No wonder why the 1% figure has been peddled ad infinitum and survived until today.
Interestingly enough, we have been questioned on our expansive understanding of detransition and our decision to recruit nonbinary participants who understand themselves as detrans, resonate with the term “detransition,” or simply believe it captures their experience without falling into these more restrictive notions of detransition-as-reversal.
“I don’t think X or Y counts as detransition,” we have been told.
What would the reaction be if this same assertion was said about trans participants? The double standard is, of course, difficult to ignore.
So, are we being gatekept as researchers? Aren’t we doing exactly what others do in transgender research without any pushback?
Now, going back to the question that introduced our post: are more people detransitioning?
If we draw a parallel with the expansion of “trans” as a category of self-understanding, which has resulted in great increases in the number of people who identify as trans, then yes, it’s very likely that more people are increasingly understanding themselves under the detrans umbrella.
It’s also probably true that, with the increased access to medical transition and the broadening and individualization of transition pathways, more and more people are setting themselves away from the normative imaginary course of a gender transition. This means that, eventually, some of these experiences will converge with what we currently understand as detransition.

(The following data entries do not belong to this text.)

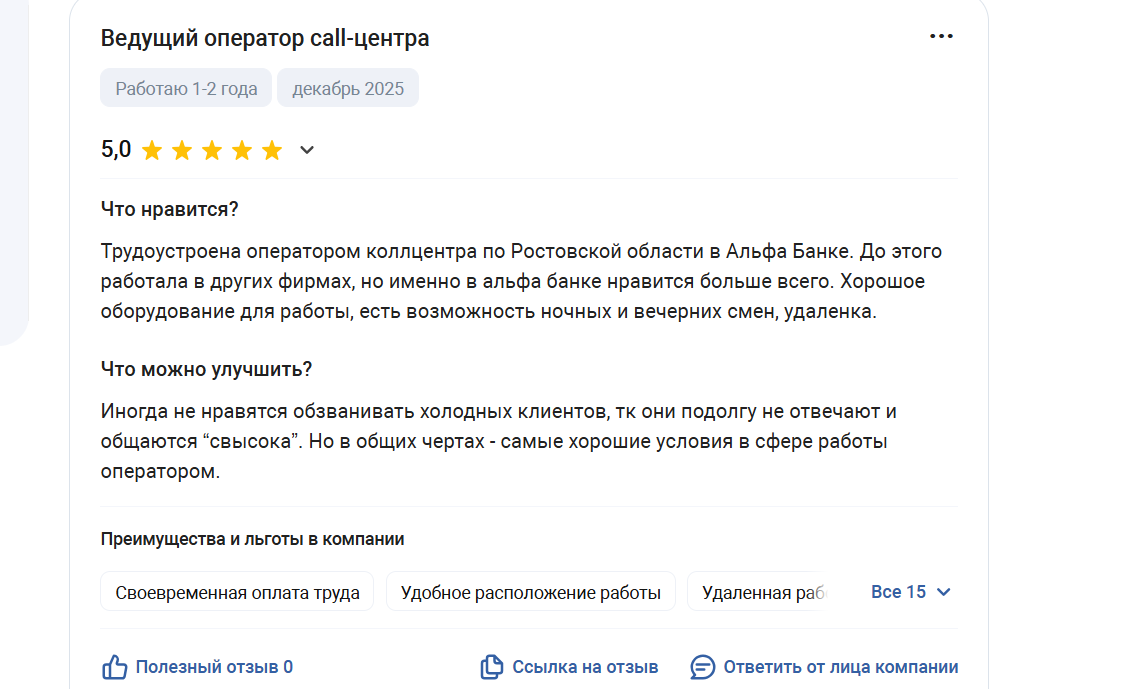1127x689 pixels.
Task: Click the first yellow rating star
Action: [152, 151]
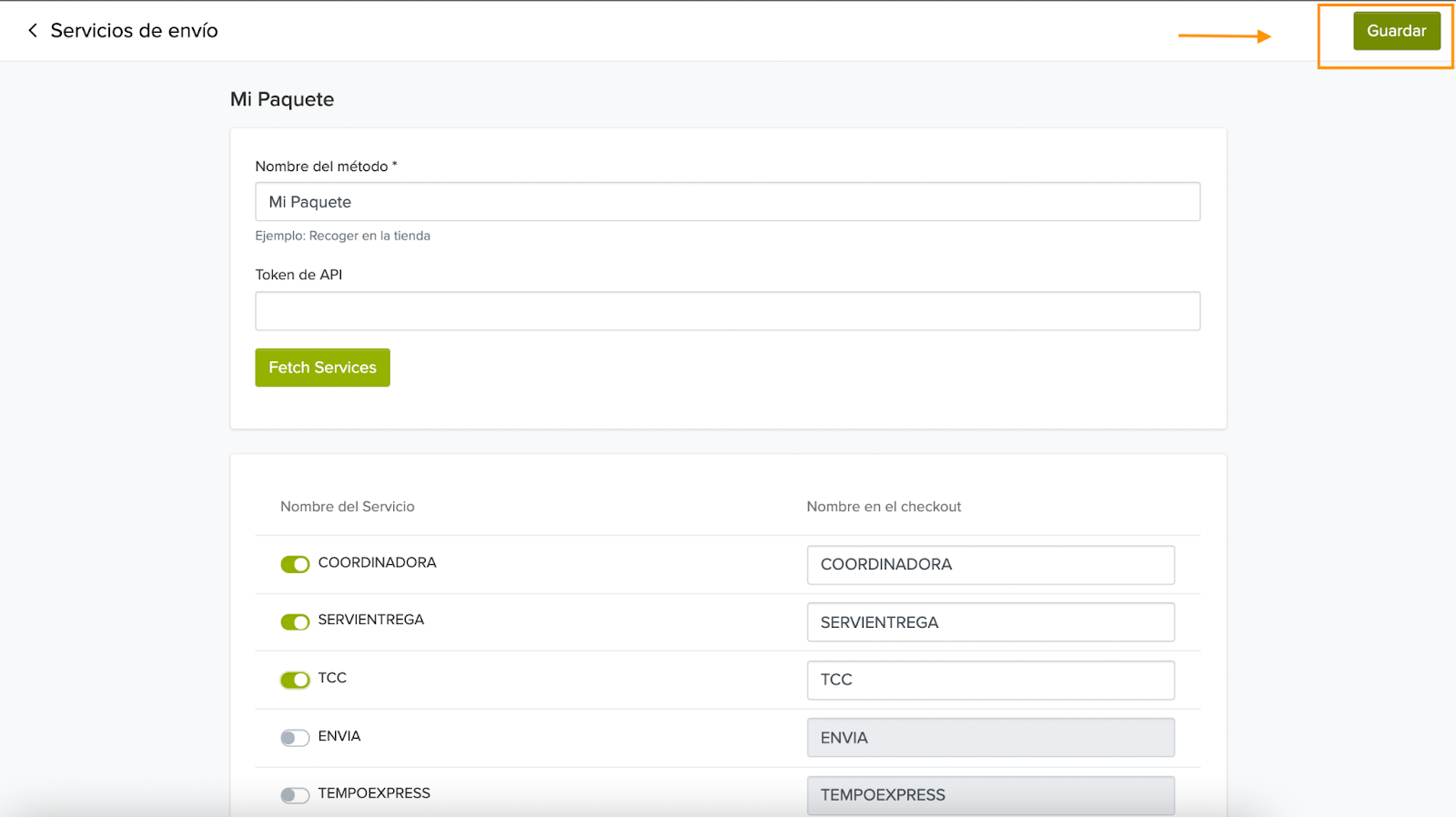Click the Guardar button
The height and width of the screenshot is (817, 1456).
[x=1396, y=31]
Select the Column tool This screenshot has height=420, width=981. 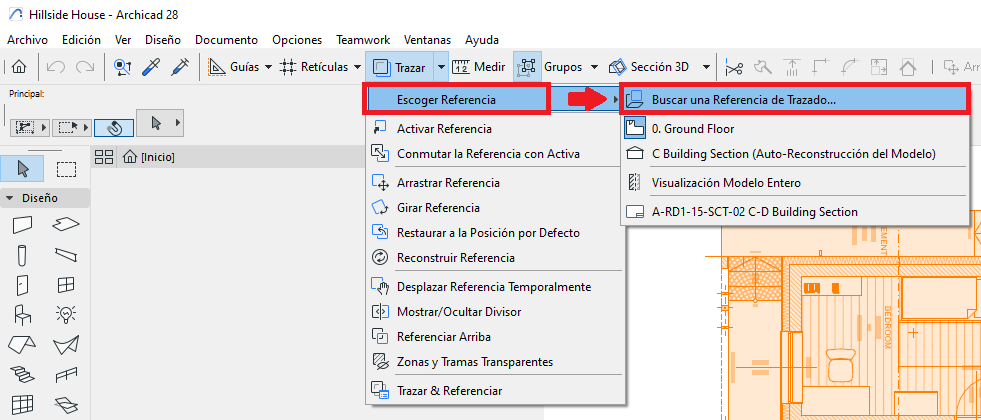(23, 255)
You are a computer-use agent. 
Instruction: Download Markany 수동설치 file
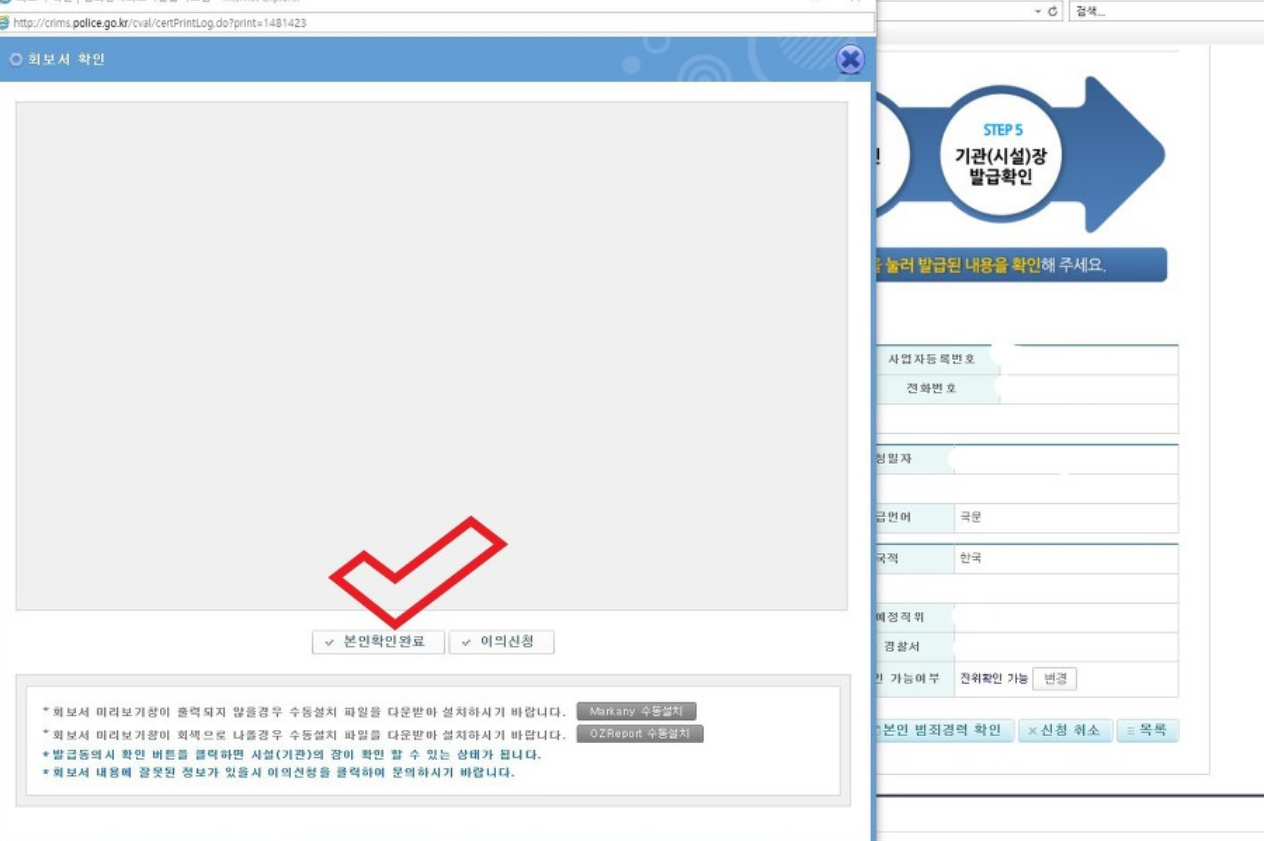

What is the main takeaway here?
First, we want to highlight that discussions and estimations of prevalence are lacking without a broader look at the social and cultural shifts in identity categories.
Second, that there are currently disparate ontologies informing researchers’ study design decisions in the mainstream fields of transgender medicine/transgender social sciences.
What makes this even more difficult for us as researchers is that peer reviewers are likelier to reject our studies because this discrepancy is largely obscured in our fields of study and to the wider conversations happening.
But we’ll leave the topic of peer review and censorship from academic journals for another post.